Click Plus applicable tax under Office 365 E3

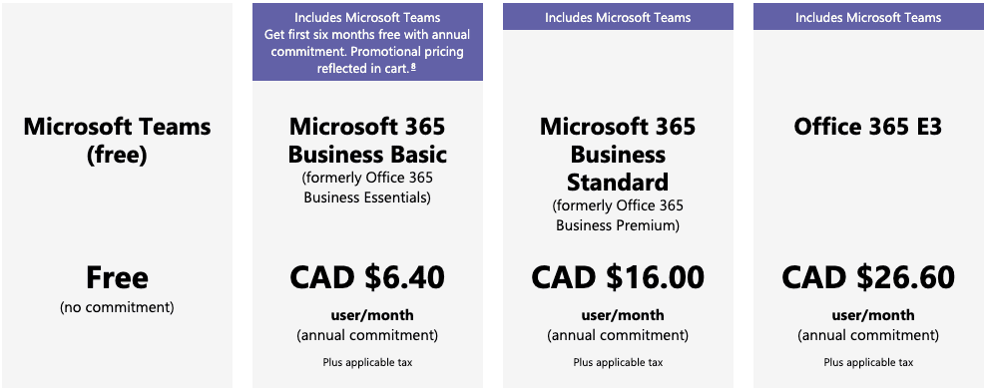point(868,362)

━━━━━━━━

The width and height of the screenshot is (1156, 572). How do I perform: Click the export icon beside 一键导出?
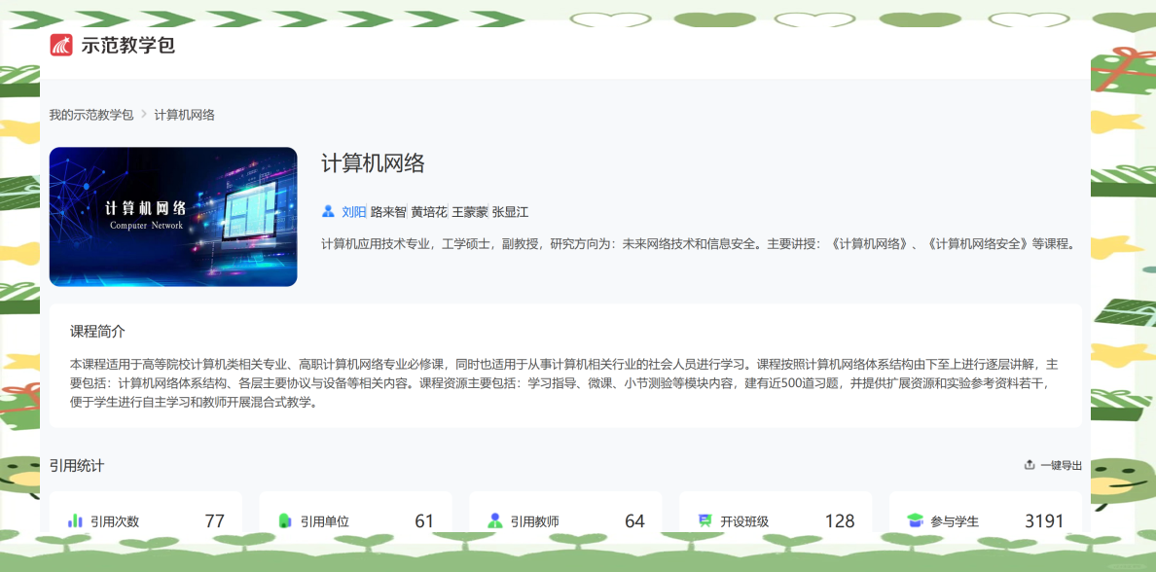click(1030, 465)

━━━━━━━━

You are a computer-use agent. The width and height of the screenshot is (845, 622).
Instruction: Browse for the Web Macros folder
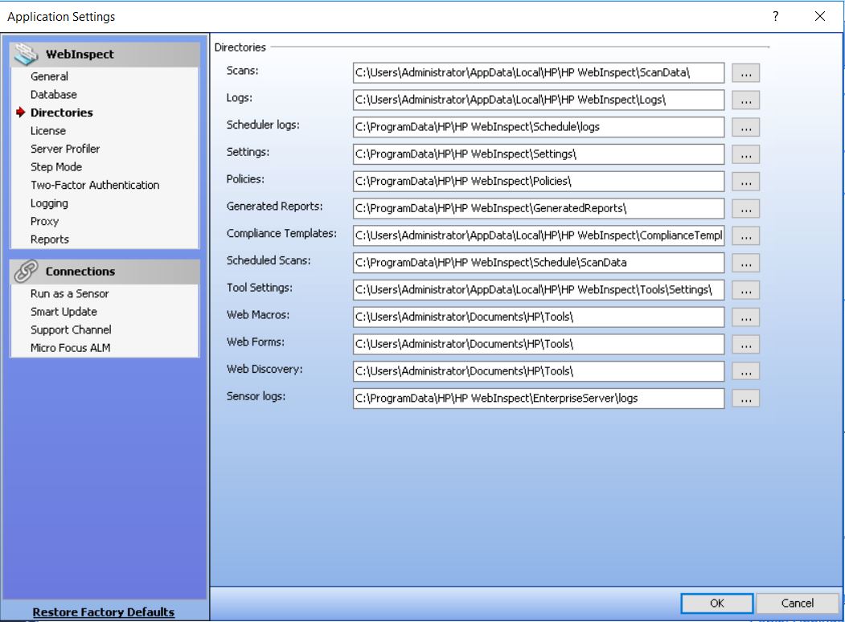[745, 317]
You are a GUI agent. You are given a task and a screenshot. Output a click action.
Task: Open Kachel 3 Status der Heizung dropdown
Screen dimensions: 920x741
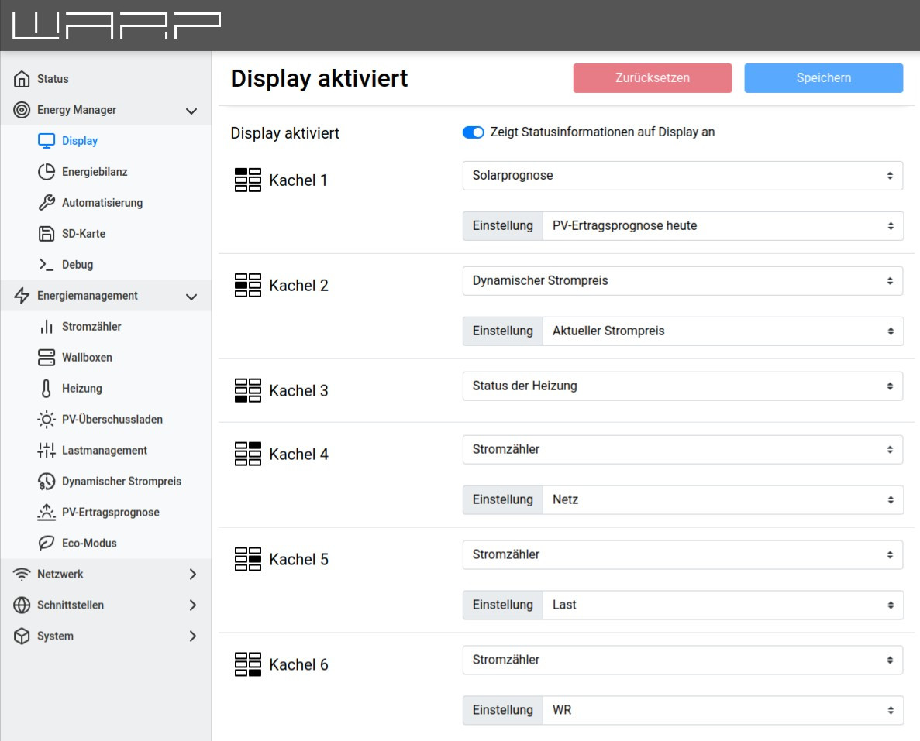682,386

━━━━━━━━

All lines above that hold the string "agent" should be copied.

### REPLY
You are a computer-use agent. The width and height of the screenshot is (845, 622).
You are a GUI agent. You are given a task and a screenshot. Output a click action.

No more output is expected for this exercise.